The wound was certainly produced from behind and top-down, involving the right humerus through the deltoid; for this direction, it is likely that the blow was directed against a run-away or a falling soldier.
The second cutting blade was localized on the left part of a frontal bone .
The lesion, consisting in a triangular cut with superior apex (0.11 cm long and maximum of 0.32 cm wide), involved the medium tract of the frontal bone. The wound was produced by the central part of a cutting blade, probably a “briquet” in this case as well.
The aggressor was certainly right-handed, because the injury is on the left side of the skull.
The third lesion, caused by a firearm, involved the right half of the squama
of a frontal bone.
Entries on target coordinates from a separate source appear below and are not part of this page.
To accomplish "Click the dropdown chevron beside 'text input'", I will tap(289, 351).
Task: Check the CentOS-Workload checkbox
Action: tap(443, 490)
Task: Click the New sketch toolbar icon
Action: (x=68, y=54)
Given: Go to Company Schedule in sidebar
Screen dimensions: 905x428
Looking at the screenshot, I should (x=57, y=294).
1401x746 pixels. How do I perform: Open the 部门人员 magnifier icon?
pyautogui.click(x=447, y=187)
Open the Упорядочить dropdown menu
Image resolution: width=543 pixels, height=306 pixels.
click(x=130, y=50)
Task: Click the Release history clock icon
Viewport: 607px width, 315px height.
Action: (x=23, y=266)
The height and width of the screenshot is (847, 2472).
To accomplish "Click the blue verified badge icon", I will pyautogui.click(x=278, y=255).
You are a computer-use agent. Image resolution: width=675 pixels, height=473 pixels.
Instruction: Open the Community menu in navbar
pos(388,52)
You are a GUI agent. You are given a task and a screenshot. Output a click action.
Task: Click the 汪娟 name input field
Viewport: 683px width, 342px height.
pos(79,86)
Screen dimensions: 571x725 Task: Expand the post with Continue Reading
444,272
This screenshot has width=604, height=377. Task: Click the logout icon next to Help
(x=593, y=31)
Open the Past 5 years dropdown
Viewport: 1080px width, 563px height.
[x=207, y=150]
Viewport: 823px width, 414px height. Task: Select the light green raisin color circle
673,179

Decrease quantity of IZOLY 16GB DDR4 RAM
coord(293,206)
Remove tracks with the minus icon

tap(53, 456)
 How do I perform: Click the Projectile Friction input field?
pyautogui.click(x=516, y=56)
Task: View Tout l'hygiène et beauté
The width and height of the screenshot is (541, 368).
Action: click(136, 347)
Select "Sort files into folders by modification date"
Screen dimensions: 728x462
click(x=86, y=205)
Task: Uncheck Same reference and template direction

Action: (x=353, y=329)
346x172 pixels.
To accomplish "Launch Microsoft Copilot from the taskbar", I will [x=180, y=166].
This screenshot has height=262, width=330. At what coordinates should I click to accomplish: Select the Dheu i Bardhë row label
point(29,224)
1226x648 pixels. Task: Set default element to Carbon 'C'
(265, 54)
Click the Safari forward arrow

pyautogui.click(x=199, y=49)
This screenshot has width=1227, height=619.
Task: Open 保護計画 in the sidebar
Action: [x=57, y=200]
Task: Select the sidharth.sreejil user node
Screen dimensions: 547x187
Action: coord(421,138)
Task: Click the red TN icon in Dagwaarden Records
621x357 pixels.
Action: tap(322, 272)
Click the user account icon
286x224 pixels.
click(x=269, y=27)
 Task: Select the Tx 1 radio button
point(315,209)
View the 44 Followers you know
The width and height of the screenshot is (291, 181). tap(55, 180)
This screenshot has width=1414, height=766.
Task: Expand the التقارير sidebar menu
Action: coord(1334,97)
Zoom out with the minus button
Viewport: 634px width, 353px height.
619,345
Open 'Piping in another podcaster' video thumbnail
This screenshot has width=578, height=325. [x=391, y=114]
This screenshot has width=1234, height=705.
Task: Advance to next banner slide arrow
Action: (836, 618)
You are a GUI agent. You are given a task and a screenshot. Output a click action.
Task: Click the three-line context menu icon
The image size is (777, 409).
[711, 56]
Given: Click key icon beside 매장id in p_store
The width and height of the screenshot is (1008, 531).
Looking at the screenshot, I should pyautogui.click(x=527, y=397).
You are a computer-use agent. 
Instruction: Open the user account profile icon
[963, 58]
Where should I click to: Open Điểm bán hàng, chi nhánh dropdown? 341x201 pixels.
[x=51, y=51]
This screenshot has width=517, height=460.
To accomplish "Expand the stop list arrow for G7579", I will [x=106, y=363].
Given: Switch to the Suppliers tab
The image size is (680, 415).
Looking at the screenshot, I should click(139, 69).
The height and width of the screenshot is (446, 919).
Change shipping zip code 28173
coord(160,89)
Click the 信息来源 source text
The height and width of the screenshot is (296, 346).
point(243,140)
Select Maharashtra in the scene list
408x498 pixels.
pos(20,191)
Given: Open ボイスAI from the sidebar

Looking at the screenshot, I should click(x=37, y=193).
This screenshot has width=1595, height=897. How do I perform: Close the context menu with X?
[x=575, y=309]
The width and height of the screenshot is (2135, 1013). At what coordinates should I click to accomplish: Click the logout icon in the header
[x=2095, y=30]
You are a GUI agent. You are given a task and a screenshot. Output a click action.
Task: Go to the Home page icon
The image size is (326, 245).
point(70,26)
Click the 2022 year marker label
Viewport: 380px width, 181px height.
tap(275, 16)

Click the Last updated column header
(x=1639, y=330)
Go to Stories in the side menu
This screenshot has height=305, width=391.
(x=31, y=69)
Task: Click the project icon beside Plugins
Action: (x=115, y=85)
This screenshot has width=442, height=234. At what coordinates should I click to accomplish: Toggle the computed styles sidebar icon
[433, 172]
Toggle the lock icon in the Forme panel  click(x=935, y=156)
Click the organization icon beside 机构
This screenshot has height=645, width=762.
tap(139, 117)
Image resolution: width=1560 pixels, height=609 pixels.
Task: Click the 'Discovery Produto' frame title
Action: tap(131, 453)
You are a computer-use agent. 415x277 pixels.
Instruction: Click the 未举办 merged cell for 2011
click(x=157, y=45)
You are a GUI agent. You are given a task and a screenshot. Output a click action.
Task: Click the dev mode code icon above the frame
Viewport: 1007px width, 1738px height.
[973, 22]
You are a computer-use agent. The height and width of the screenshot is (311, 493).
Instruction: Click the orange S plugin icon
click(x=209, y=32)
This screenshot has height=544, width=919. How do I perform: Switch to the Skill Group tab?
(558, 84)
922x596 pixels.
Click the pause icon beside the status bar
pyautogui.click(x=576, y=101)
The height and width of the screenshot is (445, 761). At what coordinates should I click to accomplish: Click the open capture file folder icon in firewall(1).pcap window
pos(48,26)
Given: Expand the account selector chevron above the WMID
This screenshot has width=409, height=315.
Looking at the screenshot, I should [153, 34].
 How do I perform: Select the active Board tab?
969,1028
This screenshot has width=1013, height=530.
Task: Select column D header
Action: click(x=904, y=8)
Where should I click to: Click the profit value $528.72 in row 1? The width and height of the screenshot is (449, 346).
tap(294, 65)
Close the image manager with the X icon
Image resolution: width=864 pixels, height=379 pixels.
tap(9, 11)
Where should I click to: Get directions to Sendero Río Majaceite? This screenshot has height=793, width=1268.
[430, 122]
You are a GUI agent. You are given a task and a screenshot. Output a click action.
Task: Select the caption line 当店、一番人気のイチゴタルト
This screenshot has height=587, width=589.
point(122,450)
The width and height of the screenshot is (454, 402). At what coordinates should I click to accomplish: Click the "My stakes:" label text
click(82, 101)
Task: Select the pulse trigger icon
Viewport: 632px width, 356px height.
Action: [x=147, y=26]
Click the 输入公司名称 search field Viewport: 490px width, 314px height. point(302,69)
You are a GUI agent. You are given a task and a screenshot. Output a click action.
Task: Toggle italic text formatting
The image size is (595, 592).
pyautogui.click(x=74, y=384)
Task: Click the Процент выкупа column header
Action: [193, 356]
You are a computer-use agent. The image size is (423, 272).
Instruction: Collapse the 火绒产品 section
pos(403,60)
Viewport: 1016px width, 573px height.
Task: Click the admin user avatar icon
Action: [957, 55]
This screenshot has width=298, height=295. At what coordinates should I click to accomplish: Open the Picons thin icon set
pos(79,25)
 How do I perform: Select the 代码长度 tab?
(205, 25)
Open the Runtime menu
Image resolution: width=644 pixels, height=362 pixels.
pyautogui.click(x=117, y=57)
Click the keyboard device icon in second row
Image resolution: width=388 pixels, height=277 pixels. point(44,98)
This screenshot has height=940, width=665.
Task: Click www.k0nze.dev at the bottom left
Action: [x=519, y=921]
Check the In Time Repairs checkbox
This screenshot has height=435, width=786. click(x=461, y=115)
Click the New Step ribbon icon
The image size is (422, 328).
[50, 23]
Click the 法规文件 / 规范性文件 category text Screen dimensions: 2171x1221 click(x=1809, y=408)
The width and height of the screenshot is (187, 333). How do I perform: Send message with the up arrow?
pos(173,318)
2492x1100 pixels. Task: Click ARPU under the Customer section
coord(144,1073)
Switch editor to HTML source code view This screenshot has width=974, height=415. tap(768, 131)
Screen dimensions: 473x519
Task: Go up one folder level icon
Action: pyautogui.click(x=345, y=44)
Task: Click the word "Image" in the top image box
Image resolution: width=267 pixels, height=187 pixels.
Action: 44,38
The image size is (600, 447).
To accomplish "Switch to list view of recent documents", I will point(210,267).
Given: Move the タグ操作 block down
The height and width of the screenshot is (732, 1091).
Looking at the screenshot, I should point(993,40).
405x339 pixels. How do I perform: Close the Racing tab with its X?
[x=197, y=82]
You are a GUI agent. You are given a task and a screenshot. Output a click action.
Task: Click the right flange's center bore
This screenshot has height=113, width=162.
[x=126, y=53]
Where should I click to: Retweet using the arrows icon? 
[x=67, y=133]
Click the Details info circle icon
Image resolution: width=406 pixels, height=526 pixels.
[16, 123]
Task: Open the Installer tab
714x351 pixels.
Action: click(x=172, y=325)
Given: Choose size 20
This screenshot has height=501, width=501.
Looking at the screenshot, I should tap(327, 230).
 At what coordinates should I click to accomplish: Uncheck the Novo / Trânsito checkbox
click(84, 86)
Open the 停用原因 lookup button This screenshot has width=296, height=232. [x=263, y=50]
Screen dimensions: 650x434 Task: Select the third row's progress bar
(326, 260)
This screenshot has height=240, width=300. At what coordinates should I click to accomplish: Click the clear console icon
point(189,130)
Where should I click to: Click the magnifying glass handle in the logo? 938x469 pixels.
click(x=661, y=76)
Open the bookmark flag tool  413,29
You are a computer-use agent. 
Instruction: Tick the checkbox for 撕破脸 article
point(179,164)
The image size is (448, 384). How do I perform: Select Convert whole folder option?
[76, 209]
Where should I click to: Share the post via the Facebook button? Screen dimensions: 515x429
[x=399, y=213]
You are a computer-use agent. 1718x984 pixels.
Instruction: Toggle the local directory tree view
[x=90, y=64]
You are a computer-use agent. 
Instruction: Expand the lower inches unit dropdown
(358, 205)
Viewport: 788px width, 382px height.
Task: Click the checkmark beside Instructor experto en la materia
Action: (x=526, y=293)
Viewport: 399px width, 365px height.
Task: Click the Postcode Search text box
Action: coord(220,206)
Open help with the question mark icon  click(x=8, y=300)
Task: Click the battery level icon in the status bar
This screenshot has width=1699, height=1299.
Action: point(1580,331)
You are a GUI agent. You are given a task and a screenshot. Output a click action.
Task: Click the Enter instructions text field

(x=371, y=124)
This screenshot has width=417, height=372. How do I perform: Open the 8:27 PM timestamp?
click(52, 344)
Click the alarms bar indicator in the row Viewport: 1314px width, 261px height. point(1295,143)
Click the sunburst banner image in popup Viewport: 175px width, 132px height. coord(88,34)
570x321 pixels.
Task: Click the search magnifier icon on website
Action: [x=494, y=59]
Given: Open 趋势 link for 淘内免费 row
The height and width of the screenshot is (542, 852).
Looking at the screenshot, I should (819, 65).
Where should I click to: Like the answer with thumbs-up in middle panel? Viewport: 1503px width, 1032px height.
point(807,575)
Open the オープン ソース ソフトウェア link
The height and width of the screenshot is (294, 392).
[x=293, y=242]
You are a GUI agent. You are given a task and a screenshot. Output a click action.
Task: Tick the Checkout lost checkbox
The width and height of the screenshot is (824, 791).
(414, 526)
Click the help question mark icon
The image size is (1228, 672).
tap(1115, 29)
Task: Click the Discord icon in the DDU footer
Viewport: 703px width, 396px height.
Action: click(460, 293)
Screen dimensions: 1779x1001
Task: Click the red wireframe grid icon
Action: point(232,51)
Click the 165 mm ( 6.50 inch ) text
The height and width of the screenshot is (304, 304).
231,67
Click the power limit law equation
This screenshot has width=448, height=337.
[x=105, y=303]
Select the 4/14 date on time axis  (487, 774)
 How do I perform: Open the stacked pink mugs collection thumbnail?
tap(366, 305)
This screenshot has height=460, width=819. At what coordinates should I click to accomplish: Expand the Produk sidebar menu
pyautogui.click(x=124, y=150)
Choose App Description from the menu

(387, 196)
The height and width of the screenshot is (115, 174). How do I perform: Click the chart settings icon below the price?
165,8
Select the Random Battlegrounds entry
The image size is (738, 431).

It consists in a circular breach, with clear-cut margins, extending towards the interior of the skull. There is a clear inward bevelling with a trunk-conic profile (external diameter of 21.5 mm, internal diameter of 27 mm). The external diameter of this defect, certainly produced by a penetrating projectile, has a caliber larger of the ammunitions used in contemporary muzzle-loading guns (16 mm) (Exteberria, 1999); on the contrary it well corresponds to the 20 mm caliber of the so-called “biscalliens”, the iron balls of the canister (Nafziger, 1996).
There is only a case of congenital anomaly in the sample: a spina bifida aperta
This is the most common of all spinal congenital defects especially if is localized in the sacrum. There are two types of defect: spina bifida occulta
and spina bifida aperta
, the latter is more severe (Aufderheide & Rodriguez-Martin, 1998).
In this case the anomaly did not prevent a regular military service of the subject.
It is evident that the exiguous number of lesions we have identified in the Marengo ossuary can only offer a glimpse of the traumatology of this important battle of the Napoleonic Era. The partiality of the bones of the soldiers (250 on about 7000 dead individuals), limited to the long bones of the limbs, explains, almost partially, this result.
However, it was possible to obtain some precious and direct informations about the “dynamics” of the severe wounds produced during a Napoleonic era battle.
Only an accurate exploration of military common grave or of an entire war cemetery, with intact burials, could offer a more global traumatological picture.